Leicester Abbey was an Augustinian monastery, known as the Abbey of Saint Mary de Pratis, located in Abbey Park, Leicester.
The abbey was founded in the 12th century by Robert de Beaumont, the 2nd Earl of Leicester. It grew to become one of the richest religious houses in Leicestershire, acquiring many churches and land as well as several manorial lordships.
The abbey provided a home to approximately 35 Black Canons. One of these canons, Henry Knighton, is known for writing a chronicle at the abbey in the 14th century. The chronicle includes both Knighton's contemporary experiences, between 1377 and 1395, and a historical section recording events between 1066 and 1366. He also records the effects of the Black Death on Leicester, including the impact on the prices of food, grain, wine and cattle, and on changes in wages and the labour market. It also includes detailed death tolls for all of Leicester's parishes, revealing that one-third of the population of Leicester were killed by the disease.
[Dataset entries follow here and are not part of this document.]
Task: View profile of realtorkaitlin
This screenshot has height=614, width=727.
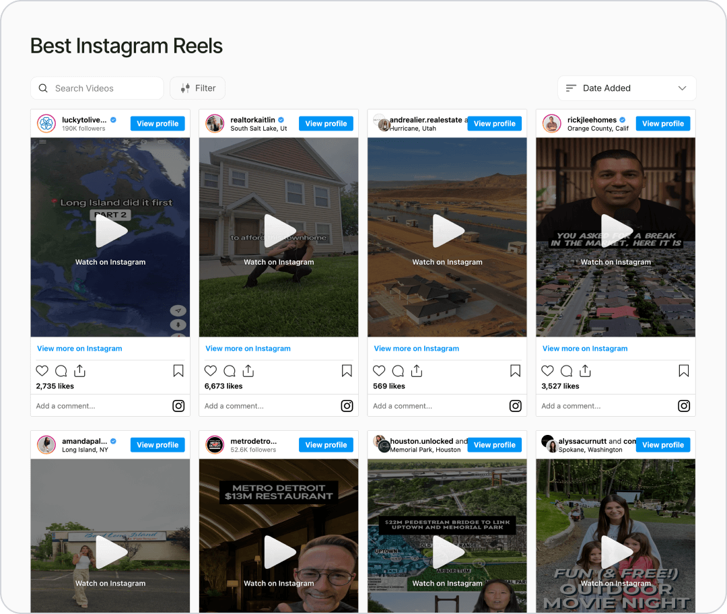Action: point(326,123)
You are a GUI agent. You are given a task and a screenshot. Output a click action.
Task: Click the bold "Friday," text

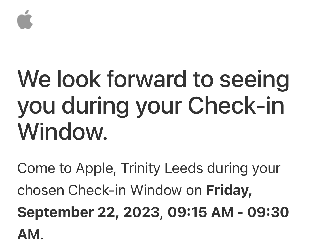pyautogui.click(x=229, y=191)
In 1530, Cardinal Thomas Wolsey died at the abbey. He was travelling south to stand trial for treason. Wolsey was an influential minister in the government of King Henry VIII. He fell from favour after failing to secure papal permission for Henry to divorce his wife Katherine of Aragon. While en route from Yorkshire to London, where Wolsey would be held prisoner, he fell ill. Wolsey died on 30 November and the public were allowed to view his remains before he was interred within the abbey's church.
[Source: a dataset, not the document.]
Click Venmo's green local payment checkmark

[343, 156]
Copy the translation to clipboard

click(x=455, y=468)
In 1538, the abbey was dissolved by King Henry VIII. It was quickly demolished, the building materials reused to build various structured in Leicester. A mansion was built on the site, later becoming known as Cavendish House. It was looted and destroyed by fire in 1645, following the capture of Leicester during the English Civil War. Parts of it remain in the Abbey Park.
In 1882, the Prince of Wales opened Abbey Park, after it was donated to the town council by the 8th Earl of Dysart. The remains of the abbey were lost, but were rediscovered during excavations in the 1920's and 1930's. A low stone wall was built on the foundations to indicate the layout of the abbey.